[Stored data Boundary: Start]

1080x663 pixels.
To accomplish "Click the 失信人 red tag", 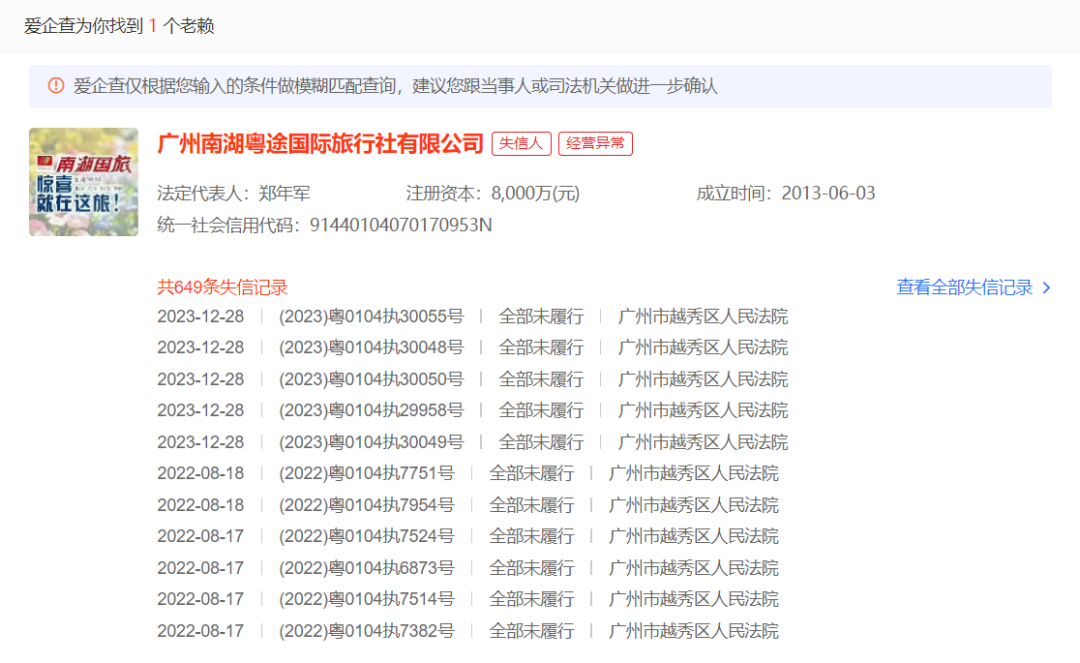I will [x=520, y=143].
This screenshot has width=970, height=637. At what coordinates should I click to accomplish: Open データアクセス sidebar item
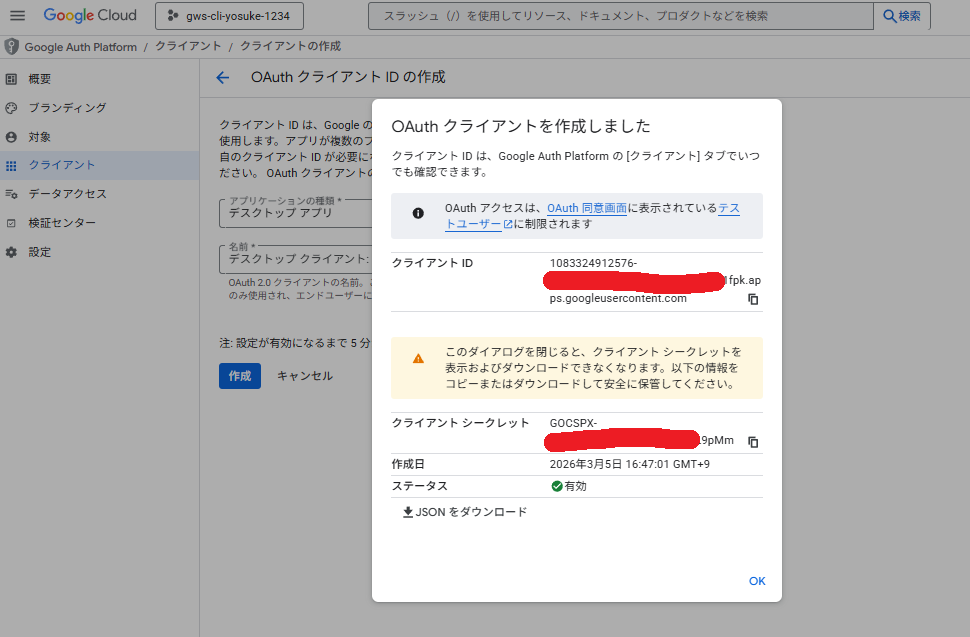tap(67, 194)
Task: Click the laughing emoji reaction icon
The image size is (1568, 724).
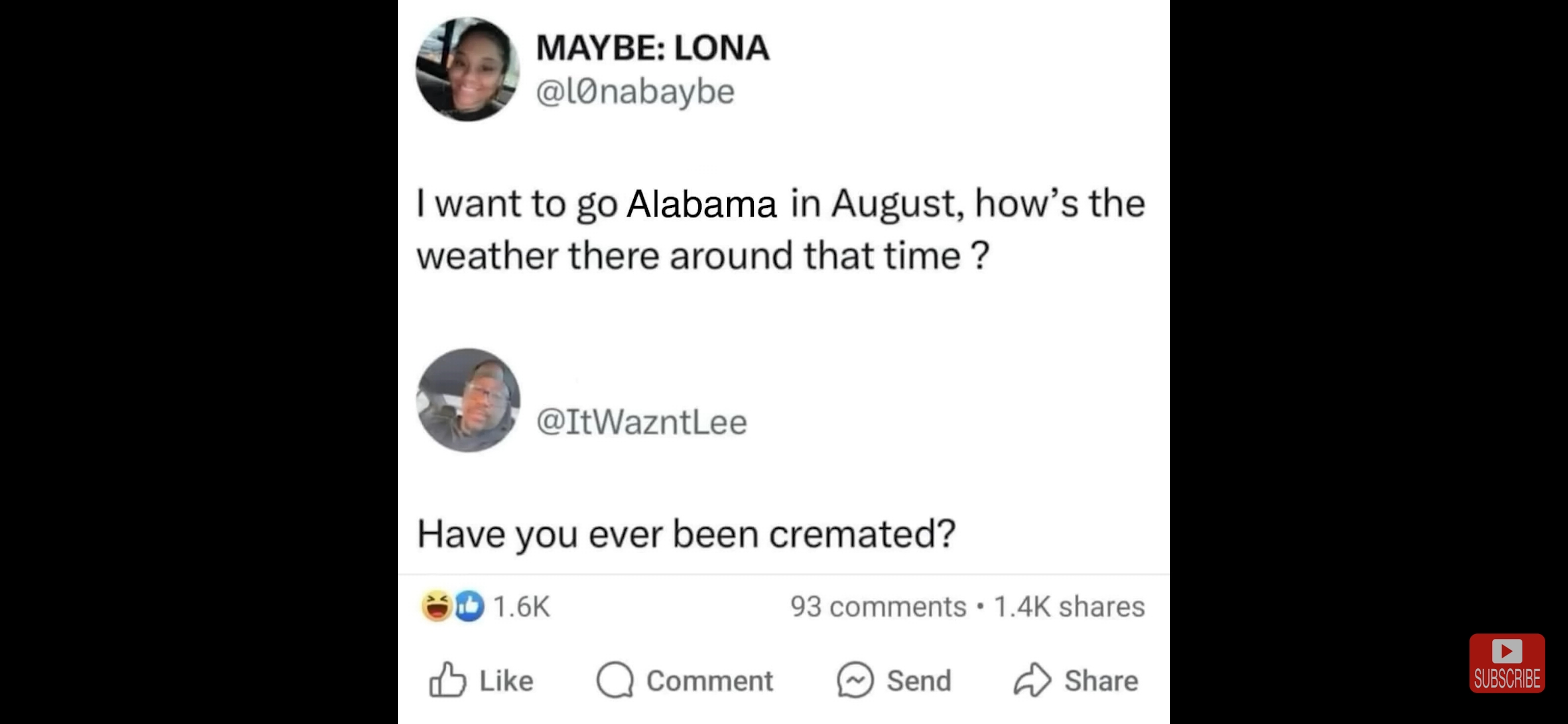Action: (x=436, y=605)
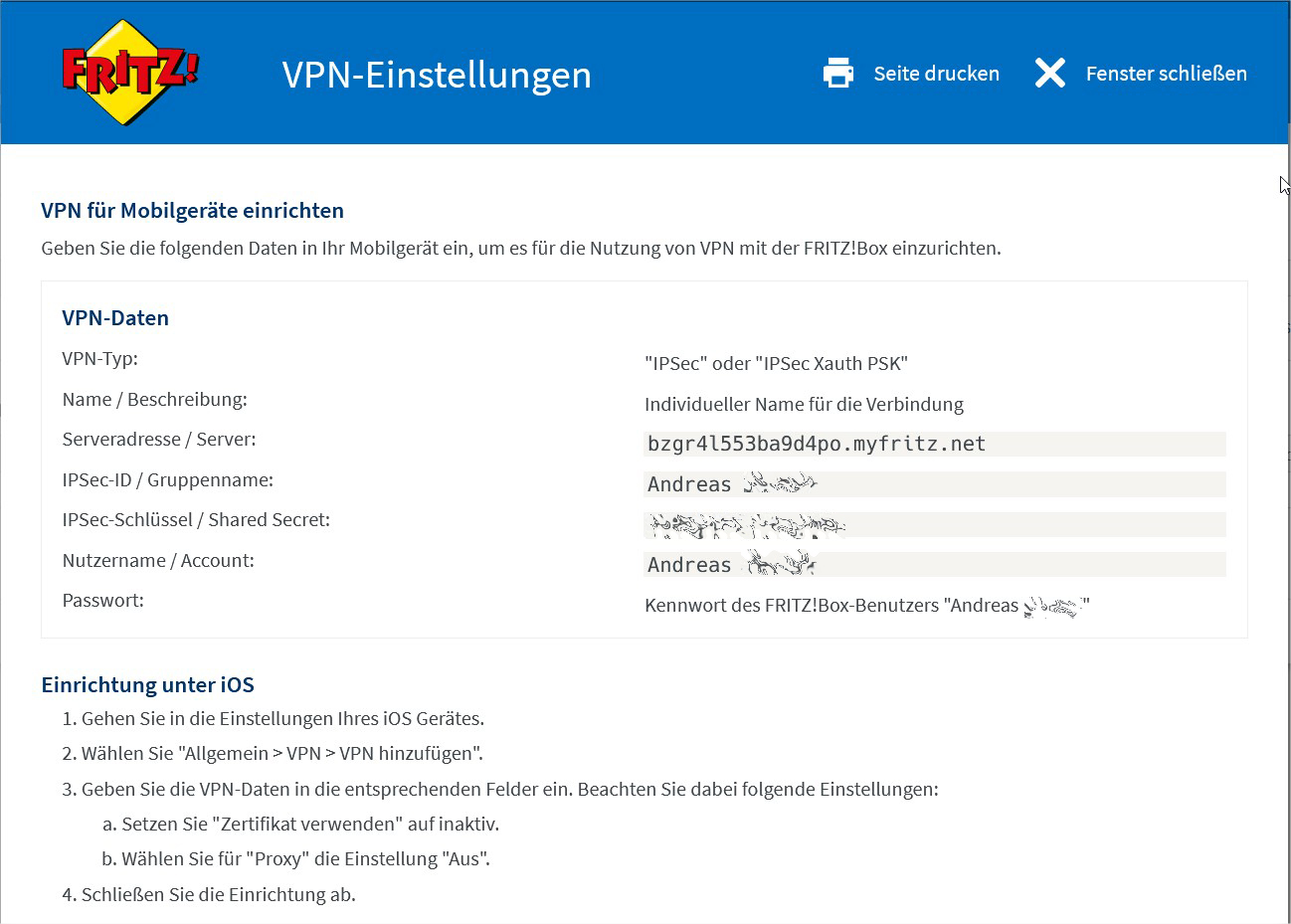Click the IPSec-Schlüssel / Shared Secret label

point(196,520)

[Stored data Boundary: End]

_What the task asks:_
The answer must consist solely of the lines from the line containing "This screenshot has" to the end of the data, reproduced exactly, with every picture left out.

_Finished task:_
This screenshot has width=970, height=637. At what coordinates should I click to accomplish: Open データアクセス sidebar item
tap(67, 194)
Task: Click the laughing emoji reaction icon
The image size is (1568, 724).
Action: (x=436, y=605)
Click the IPSec-Schlüssel / Shared Secret label

point(196,520)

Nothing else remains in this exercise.